WASHINGTON: Research led by Queen Mary University of London suggests that nutritional interventions used to tackle nutrition">child undernutrition in lower and middle-income countries should target gut microbiome development, rather than just human nutritional needs, to more effectively improve child growth and development.
The research, published today in Nature Communications, found that improvements in nutrition and household sanitation of children in rural Zimbabwe have little effect on a child's gut microbiome and thus, growth and development, and that genetic function of gut microbes in early life - rather than the types of microbes present in the gut - can predict how well a child is growing or will grow in the coming months.
This is one of the first studies to examine how the gut microbiome develops in low- and middle-income countries. The gut microbiome is a collective term for the trillions of different microbes living within the human gut, which are essential for developmental processes in early life, such as building immunity, hormone production and metabolism of certain nutrients.

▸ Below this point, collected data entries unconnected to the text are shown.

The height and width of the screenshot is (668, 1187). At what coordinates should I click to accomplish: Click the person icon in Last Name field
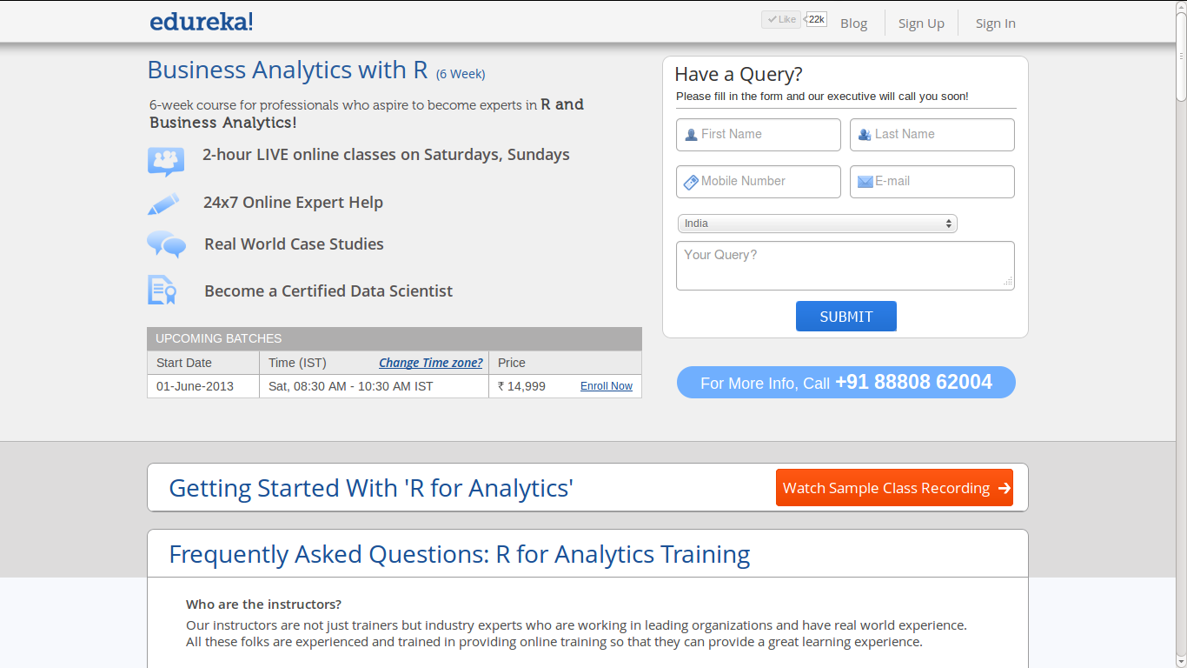(864, 134)
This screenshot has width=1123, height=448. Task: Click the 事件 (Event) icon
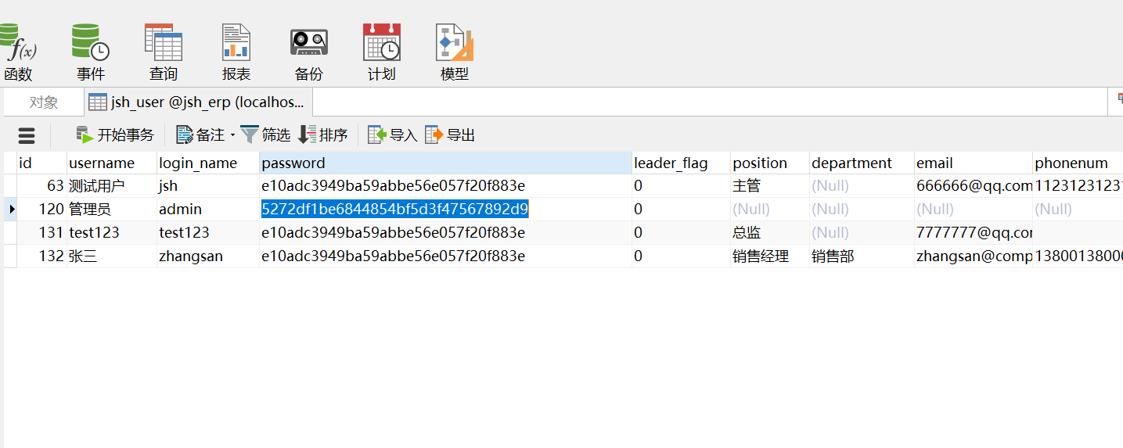click(x=91, y=52)
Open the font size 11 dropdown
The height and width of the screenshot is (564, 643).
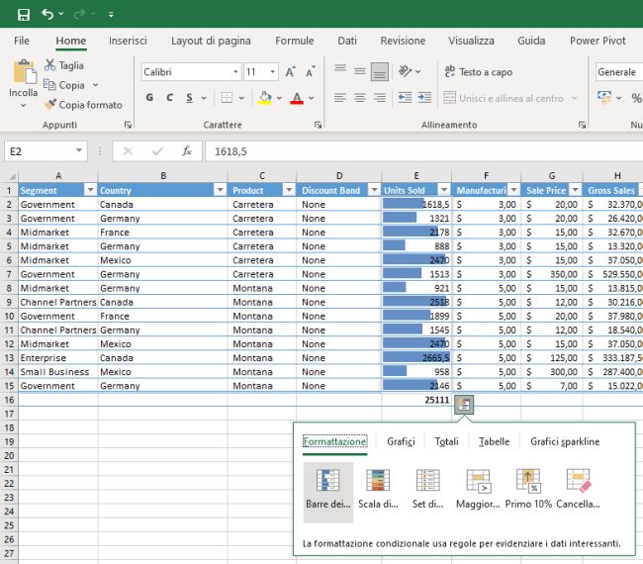[x=273, y=72]
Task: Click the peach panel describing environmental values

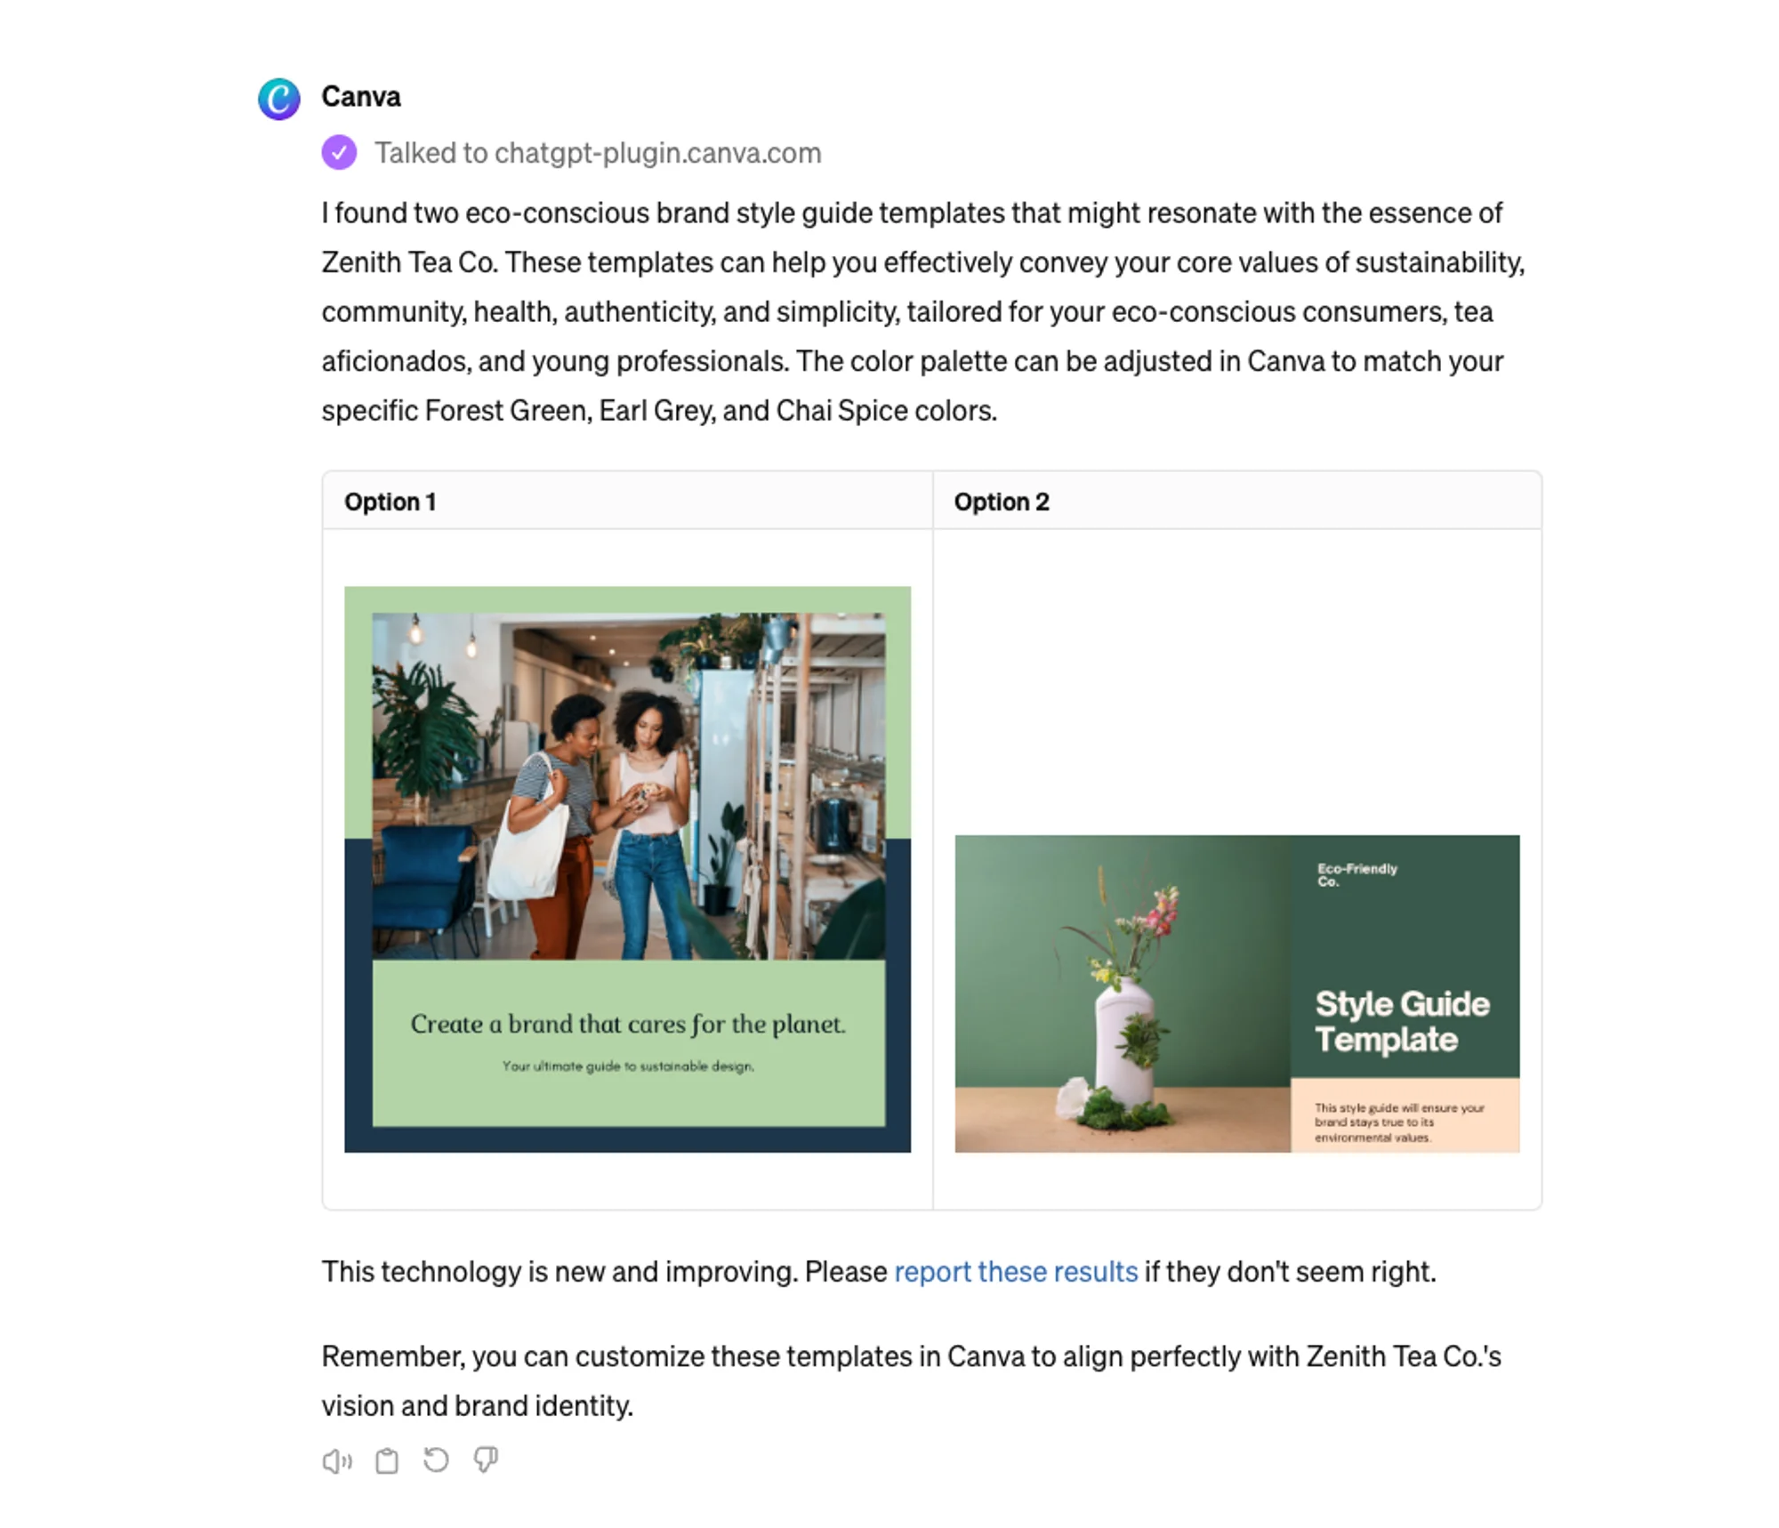Action: pos(1405,1115)
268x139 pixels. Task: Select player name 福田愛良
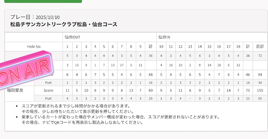[x=15, y=90]
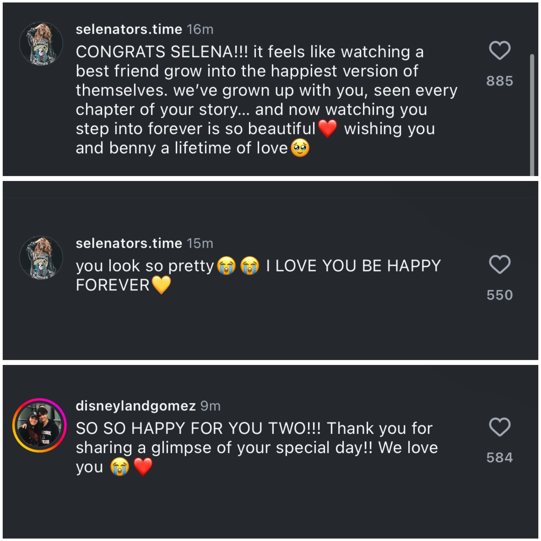Click the 9m timestamp beside disneylandgomez
The height and width of the screenshot is (541, 541).
coord(210,406)
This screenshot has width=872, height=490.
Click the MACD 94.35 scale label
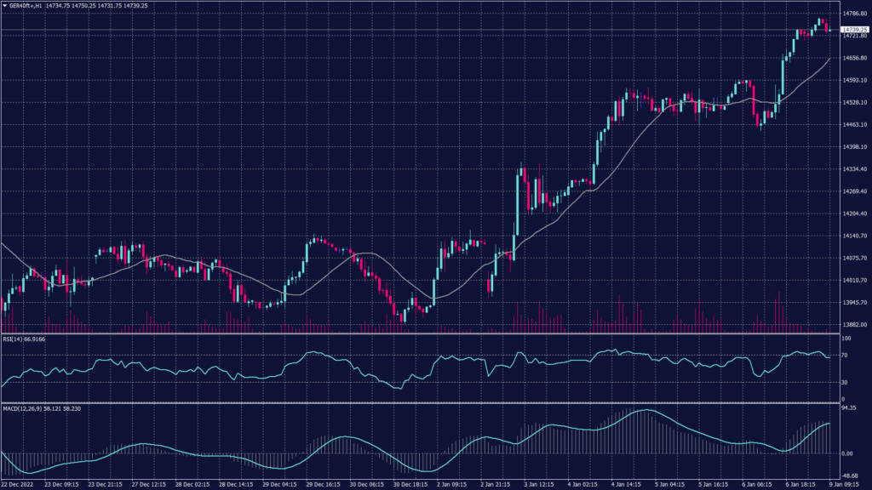pyautogui.click(x=848, y=407)
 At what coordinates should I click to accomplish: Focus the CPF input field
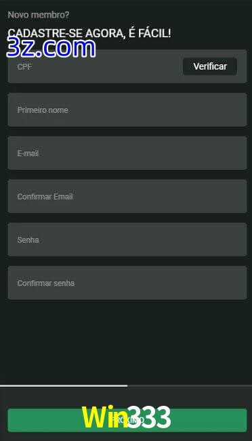tap(96, 66)
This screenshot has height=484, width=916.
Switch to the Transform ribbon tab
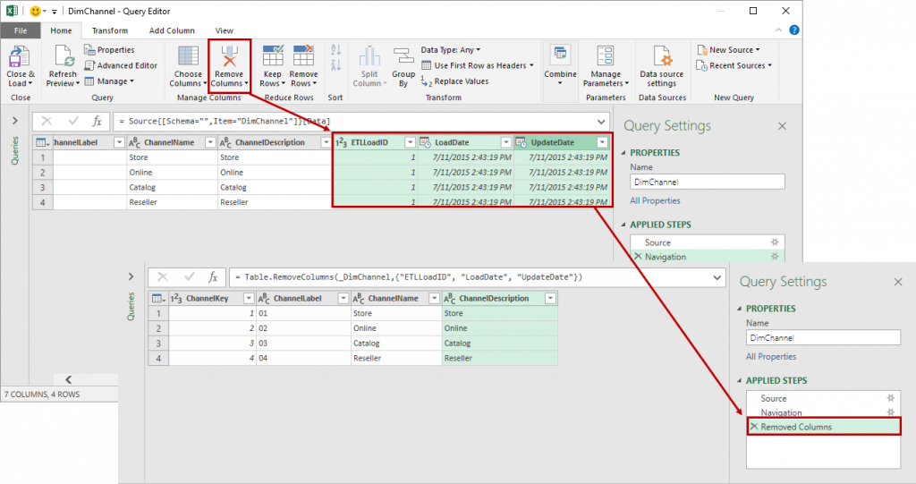tap(110, 30)
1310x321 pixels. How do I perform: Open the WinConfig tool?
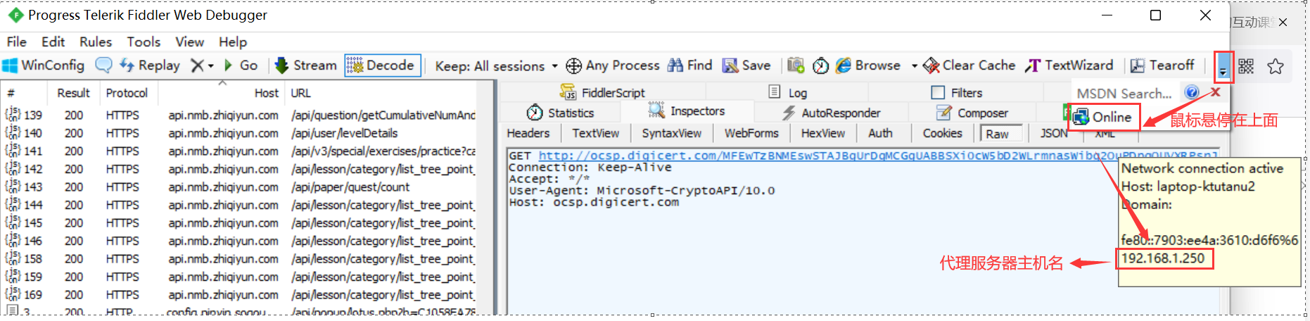click(44, 65)
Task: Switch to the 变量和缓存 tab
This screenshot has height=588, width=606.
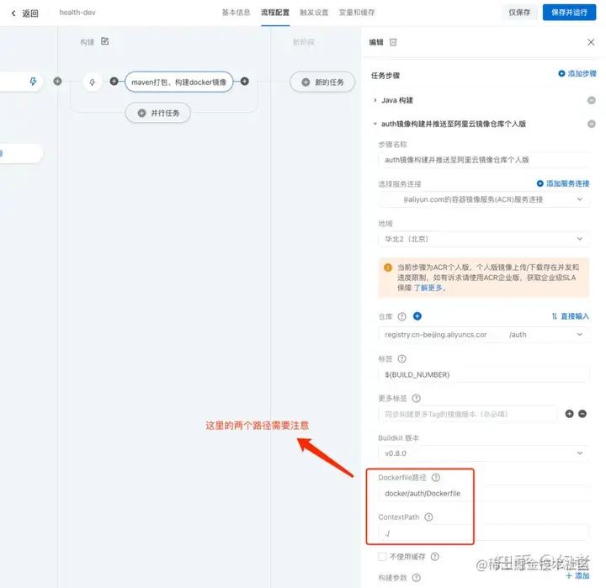Action: coord(357,13)

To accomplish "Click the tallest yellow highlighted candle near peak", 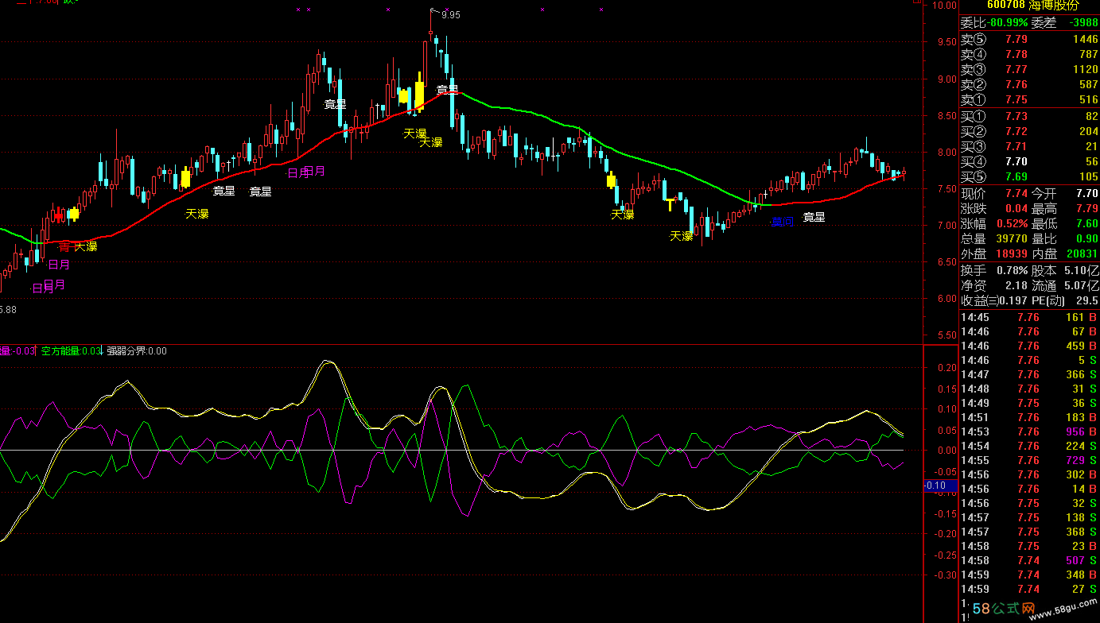I will click(x=418, y=90).
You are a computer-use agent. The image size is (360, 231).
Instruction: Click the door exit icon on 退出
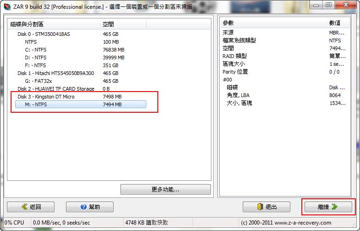260,207
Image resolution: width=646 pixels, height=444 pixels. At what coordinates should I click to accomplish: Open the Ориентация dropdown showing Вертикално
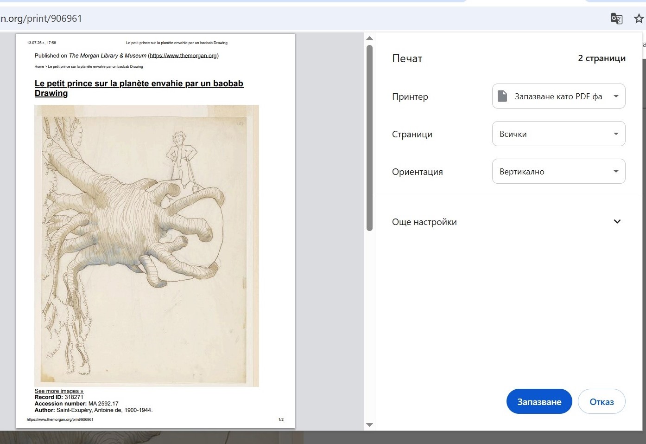click(x=558, y=171)
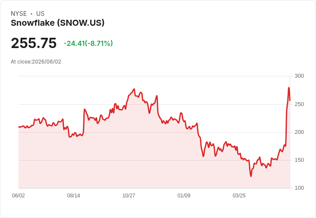Select the 01/09 date on x-axis
This screenshot has height=218, width=316.
(184, 195)
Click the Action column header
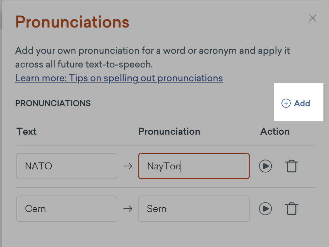Screen dimensions: 329x247 click(275, 131)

Until now, most of the research on the gut microbiome's role in child development is from high-income settings, not in low- and middle-income countries, where childhood infections and mortality are much higher, and where undernutrition affects more than 1 in 5 children.
The study was carried out by researchers from the Queen Mary University of London, the University of British Columbia and Devil's Staircase Consulting, Canada. The researchers used metagenome sequencing technologies to analyse the gut microbiome of 335 children from rural Zimbabwe, aged 1 to 18 months.
The children were given two interventions as part of The Sanitation Hygiene Infant Nutrition Efficacy (SHINE) randomised control trial. The first intervention was an improvement in infant and young child feeding. This included providing a nutritional supplement called 'nutributter' from 6-18 months of age.
The second intervention was an improvement in household water, sanitation, and hygiene. This started during pregnancy and included building new pit latrines, handwashing stations, providing chlorinated drinking water and dedicated child playpens.
Surprisingly, the results showed that these interventions had very little effect on the children's gut microbiomes, suggesting that more intensive interventions are required to alter the microbes that colonise the infant gut in early life in these settings.
The researchers also found that genetic functions of the gut microbes, such as B vitamin metabolism, can predict how well a child is growing or will grow, in the following months. As child growth is strongly associated with immune development, brain development and other developmental processes, this new microbiome data provides a new target for interventions to optimise these growth and developmental pathways in children at risk.
First author Dr Ruairi Robertson from Queen Mary University of London said: "This study provides the scientific community with a very large resource of gut microbiome data from children in a rural, non-Western setting throughout early childhood, which will allow researchers around the world to analyse and compare with similar datasets from children in high-income settings.
"This study also provides important data for public health in low-and-middle-income countries where early-life infections, diarrheal disease, child mortality and undernutrition are much more common."